Oliver and Emily now have only Lego, a couple toy cars, one Curious George soft toy, one doll, one small elephant toy and about 25 thin books from the Jolly Phonics non-fiction collection, and they are happy. They don’t need more. They build houses and trains using chairs and couch pillows, they put a string on George and pretend it’s a dog… even when the AirBnb leaves some toys for them, they usually play more with their own.

Educate

This is the most important part. All of this won’t make a difference in your life if you don’t educate the people around you. If you don’t explain it to grandparents and friends, when birthdays and Christmas come. If you don’t take the time to find creative solutions for people to be happy with not giving gifts.

Here’s two great ideas:

  • Only one gift at birthday parties and everybody chips in: you can read my post about the birthday gift fund envelope to understand how to do this. You find it in the suggested articles below.
  • Experiences over stuff: grandparents, especially, love to give gifts. It’s their way of showing love, and I wouldn’t take that from them. If you don’t need toys (sometimes you do), I would explain to them how important it is for you to have few toys and the right ones, so I would ask them kindly to discuss with you their gift ideas, before buying.But more importantly, I would talk to them about the possibility of giving experiences to your kids instead of stuff: they can take their grandchildren to a new park, to a dinosaur exhibit, to see the snow, to spend a day on the beach or at the farm. Tell them to take pictures that they can watch with their grandkids.
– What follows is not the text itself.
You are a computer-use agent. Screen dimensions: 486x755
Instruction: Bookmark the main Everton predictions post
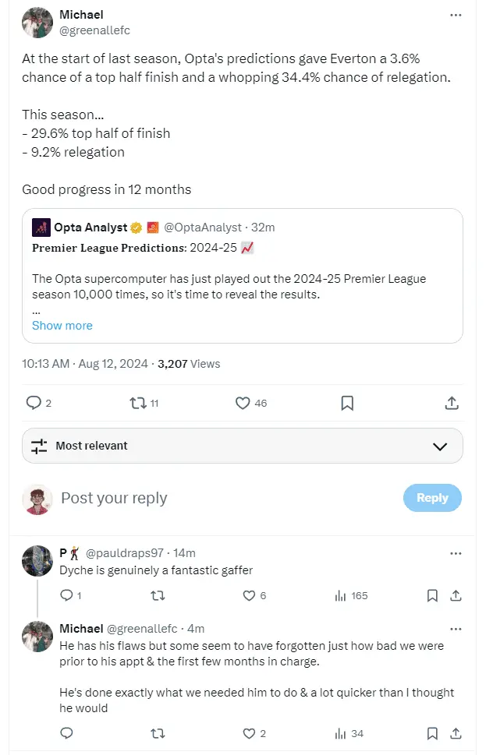347,403

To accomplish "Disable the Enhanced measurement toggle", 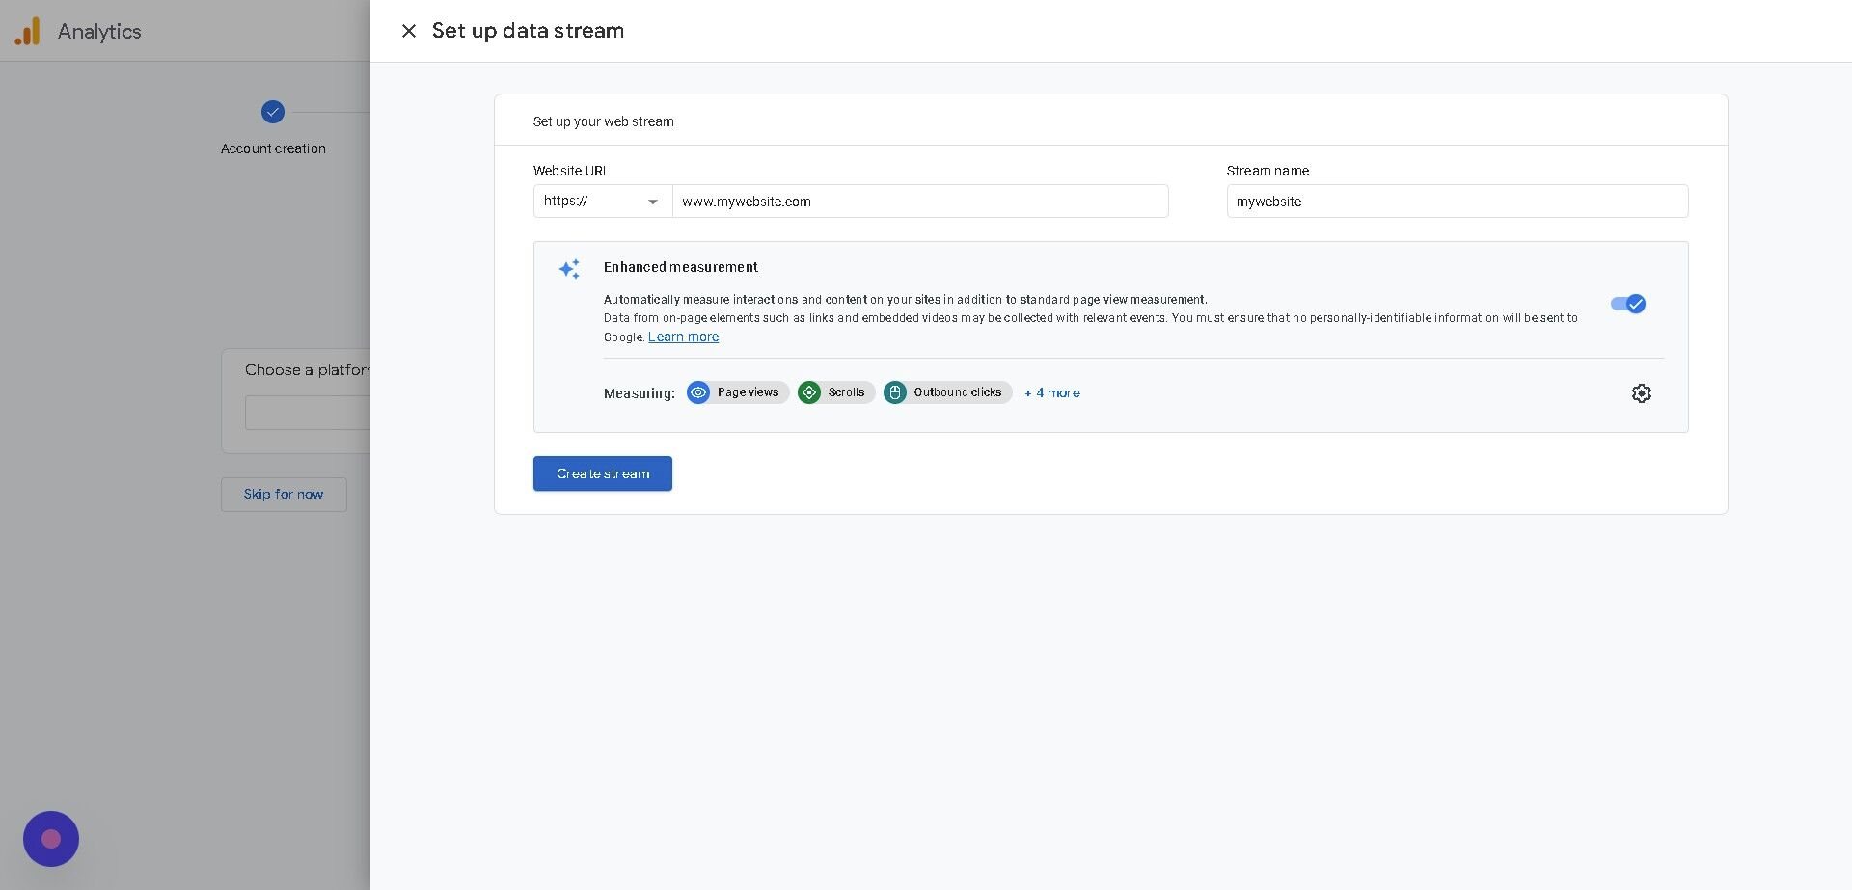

Kids will love and remember that more than any material gift.

I know some families who don’t buy toys during the year, so they can give family and friends a wish list for their kids’ birthday parties. I think this is a lot better than having people freely decide what gift to give, because people don’t know nor observe your kids and WILL end up giving gifts you won’t ever use: this is sad for them, for your kids and for the planet.

Personally, I always preferred buying toys when I saw a need or a recurrent interest*, instead of waiting for a special event like their birthday: I think this is also a better way to avoid birthday parties that look like weddings, and to change our mentality about consumerism. (*When I say “interest”, I mean puzzles, building, books, geography, science, rockets… Being interested in a specific friend’s toy is not an interest I’d act on: they can play with that toy when they’re at their friend’s house :-))

Because the truth is, we really do need to change our mentality about consumerism. Our society can do better. We can do better. Let’s show it.